Zancan - Hoje o mundo não consegue ainda ficar sem os combustíveis fósseis, mas também não se pode continuar a utilizá-los como foi feito até hoje. Por isso, os combustíveis fósseis têm que ser um novo combustível, com a captação de gases (de efeito estufa) e compensação de emissões. As tecnologias estão sendo desenvolvidas pelos países e o Brasil não pode deixar de investir porque, depois, teremos que pagar para utilizá-las. Por isso, o setor carbonífero tem que buscar novas tecnologias de uso do carvão como combustível. A mesma coisa está sendo feita pelo setor de petróleo. As tecnologias de gaseificação, liquefação do carvão, que poderia ser feita in situ, podem reduzir muito os impactos da exploração e uso do carvão. Além disso, as camadas de carvão e as cavas podem ser utilizadas para armazenar CO2 capturado. A eficiência energética é outra questão que deve ser tratada. Ao aumentar a eficiência de nossas térmicas, podemos emitir menos gases para cada unidade de energia gerada.
Qual a participação do carvão mineral hoje na matriz energética brasileira? Quanto desse percentual vem de Santa Catarina?
Zancan - Hoje é de cerca de 1,6% da matriz energética brasileira e a previsão é que vá para algo em torno de 2,5%. As reservas brasileiras estão na maior parte no Rio Grande do Sul, cerca de 90%. Em Santa Catarina, são de cerca de 8% e, no Paraná, 1%. Existem em Santa Catarina 10 empresas filiadas ao Sindicado das Indústrias de Extração de Carvão; no Rio Grande do Sul, duas empresas e, no Paraná, apenas uma.
Hipoteticamente, digamos que o Governo decida proibir o uso de carvão mineral no Brasil. No âmbito do setor produtivo, qual seria um resultado estimado dessa proibição?
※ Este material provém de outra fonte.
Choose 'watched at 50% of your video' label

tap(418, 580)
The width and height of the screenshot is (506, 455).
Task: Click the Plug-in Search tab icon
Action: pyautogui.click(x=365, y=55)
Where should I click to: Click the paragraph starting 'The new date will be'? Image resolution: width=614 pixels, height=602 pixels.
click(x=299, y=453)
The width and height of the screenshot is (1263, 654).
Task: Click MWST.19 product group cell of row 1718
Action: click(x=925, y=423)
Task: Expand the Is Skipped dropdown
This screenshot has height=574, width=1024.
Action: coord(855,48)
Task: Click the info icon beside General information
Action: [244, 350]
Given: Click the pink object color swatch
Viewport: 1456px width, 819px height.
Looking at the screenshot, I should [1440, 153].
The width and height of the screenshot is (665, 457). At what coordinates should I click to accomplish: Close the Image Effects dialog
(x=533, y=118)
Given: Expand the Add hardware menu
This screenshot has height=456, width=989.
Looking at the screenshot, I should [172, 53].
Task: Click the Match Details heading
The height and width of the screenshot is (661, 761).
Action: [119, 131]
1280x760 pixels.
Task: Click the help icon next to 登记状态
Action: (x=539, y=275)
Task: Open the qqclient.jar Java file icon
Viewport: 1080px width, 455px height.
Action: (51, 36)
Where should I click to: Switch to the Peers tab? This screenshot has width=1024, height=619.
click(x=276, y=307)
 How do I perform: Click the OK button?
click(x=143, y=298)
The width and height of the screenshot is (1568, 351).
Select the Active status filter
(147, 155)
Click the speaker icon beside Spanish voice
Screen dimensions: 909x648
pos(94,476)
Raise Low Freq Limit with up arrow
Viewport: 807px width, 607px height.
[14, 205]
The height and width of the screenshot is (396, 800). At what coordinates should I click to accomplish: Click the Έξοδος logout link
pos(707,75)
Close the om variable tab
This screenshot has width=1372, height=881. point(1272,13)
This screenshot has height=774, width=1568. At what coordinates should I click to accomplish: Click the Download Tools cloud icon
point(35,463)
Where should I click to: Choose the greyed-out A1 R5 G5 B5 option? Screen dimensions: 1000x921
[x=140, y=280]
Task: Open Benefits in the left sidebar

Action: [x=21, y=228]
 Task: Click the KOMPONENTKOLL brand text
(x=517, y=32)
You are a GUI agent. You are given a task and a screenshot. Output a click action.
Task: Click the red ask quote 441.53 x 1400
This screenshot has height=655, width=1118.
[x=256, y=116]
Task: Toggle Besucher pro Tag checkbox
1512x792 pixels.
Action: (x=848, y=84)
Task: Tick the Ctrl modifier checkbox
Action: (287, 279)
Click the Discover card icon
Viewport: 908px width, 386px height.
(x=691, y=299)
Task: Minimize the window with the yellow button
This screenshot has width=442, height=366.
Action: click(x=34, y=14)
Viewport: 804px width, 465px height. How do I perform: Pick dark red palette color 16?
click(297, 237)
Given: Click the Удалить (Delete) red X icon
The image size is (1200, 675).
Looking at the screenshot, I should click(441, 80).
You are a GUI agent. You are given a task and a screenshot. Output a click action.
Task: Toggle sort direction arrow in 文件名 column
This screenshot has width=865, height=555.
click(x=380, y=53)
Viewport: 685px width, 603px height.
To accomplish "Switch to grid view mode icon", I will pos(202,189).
Zancan - Os países utilizam o que têm para produzir energia - quem tem carvão usa, quem tem rios que podem ser barrados utilizam e quem não tem nada disso utiliza energia nuclear. Mas a geração de energia de um país tem que ser híbrida, tem que ter um pouco de cada coisa. Onde existem ventos utiliza-se eólica, energia solar também, mas só essas alternativas não suprem nossas necessidades. Ficar só com hidrelétricas pode nos deixar vulneráveis em tempos de estiagem prolongada e as mudanças climáticas podem piorar esse quadro. Hoje tem a tendência de priorizar pequenas centrais hidrelétricas, mais vulneráveis ainda nas estiagens. Assim, o carvão é uma alternativa para diversificação da matriz e segurança energética do país. Abrir mão de um recurso natural que pode ajudar na segurança energética, ao diversificar a matriz, não parece ser uma medida em favor do país. Não acredito que se possa propor essa barbaridade em nome do meio ambiente porque, quando se fala em meio ambiente, se fala em qualidade de vida e desenvolvimento sustentável. Será que não podemos ter economia com produção industrial aqui e temos que importar tudo, gerando empregos em outros países, como era no Brasil Colônia? Será que apenas os países ricos podem emitir poluentes e desenvolver tecnologias e nós, não? Não acredito que isso seja ambientalismo ou patriotismo.